__YOUR TASK__
Every line from the one with "Task: Open the Scadenze view link" to the final line of the records should be printed exactly as it is, with pictures left out.

-------- PROVIDED DATA

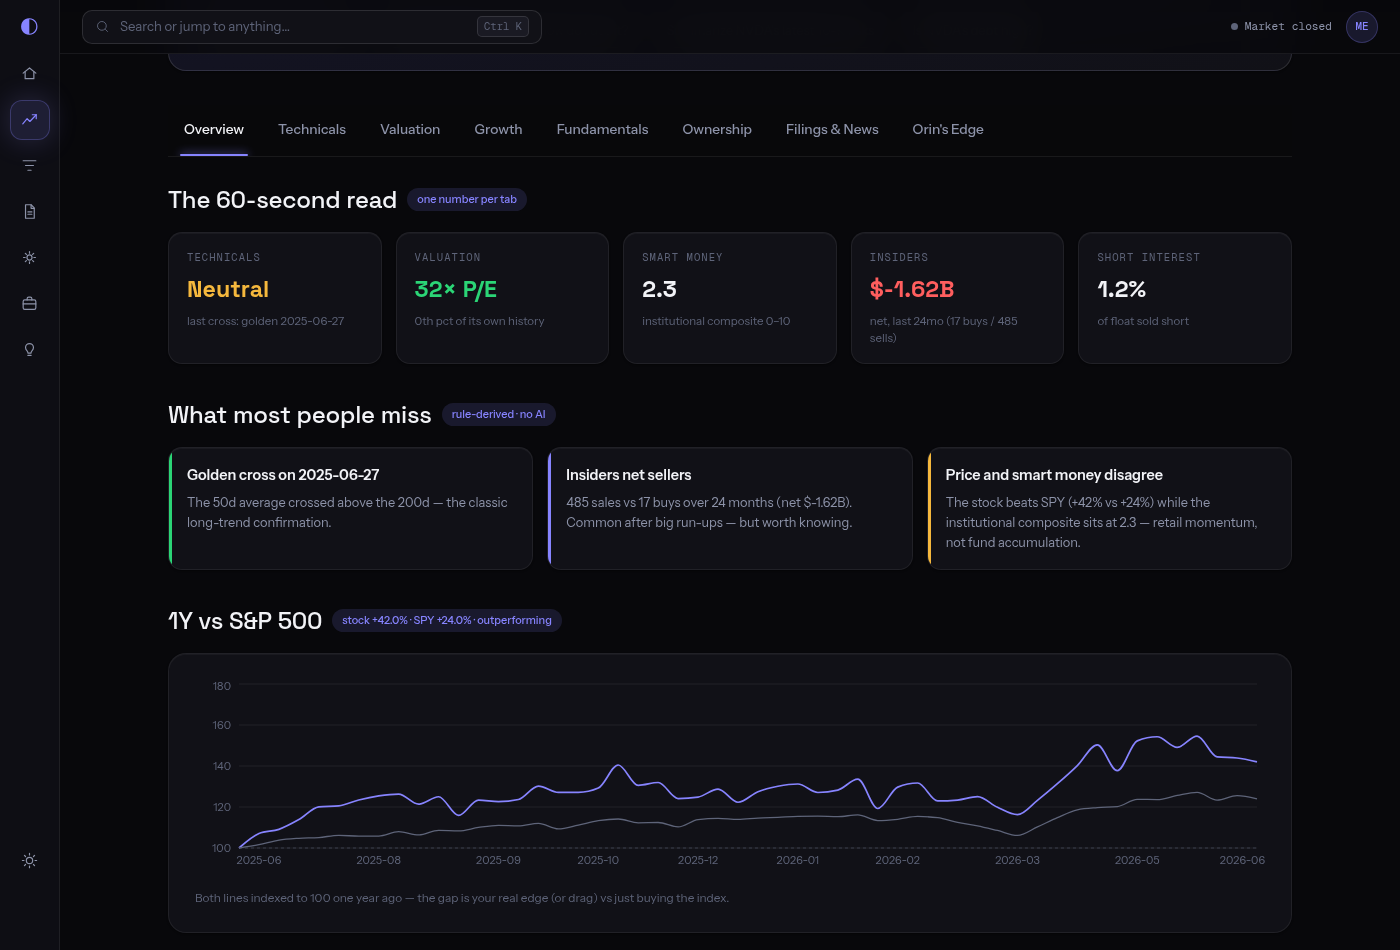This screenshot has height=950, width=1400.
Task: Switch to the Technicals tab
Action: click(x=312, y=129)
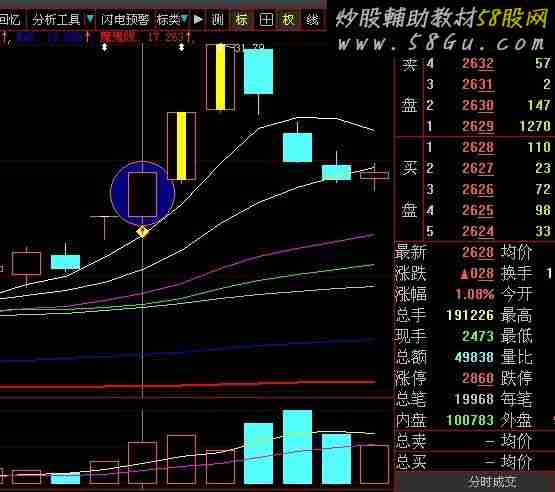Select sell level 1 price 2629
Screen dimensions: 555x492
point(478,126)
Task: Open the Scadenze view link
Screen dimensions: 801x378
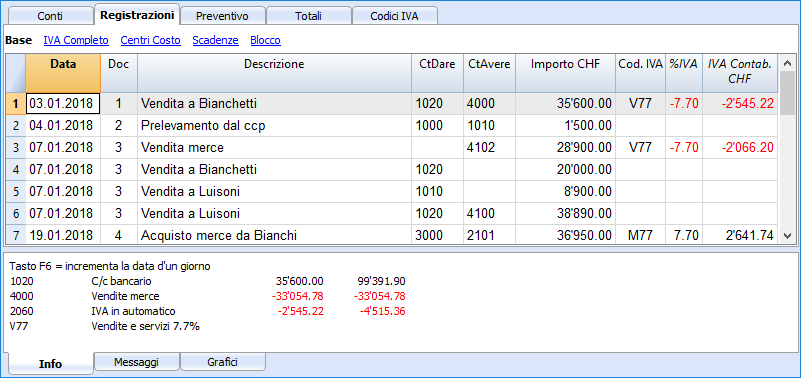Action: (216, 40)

----------------

__RESPONSE TO THE TASK__
Task: Open the Scadenze view link
Screen dimensions: 801x378
Action: (216, 40)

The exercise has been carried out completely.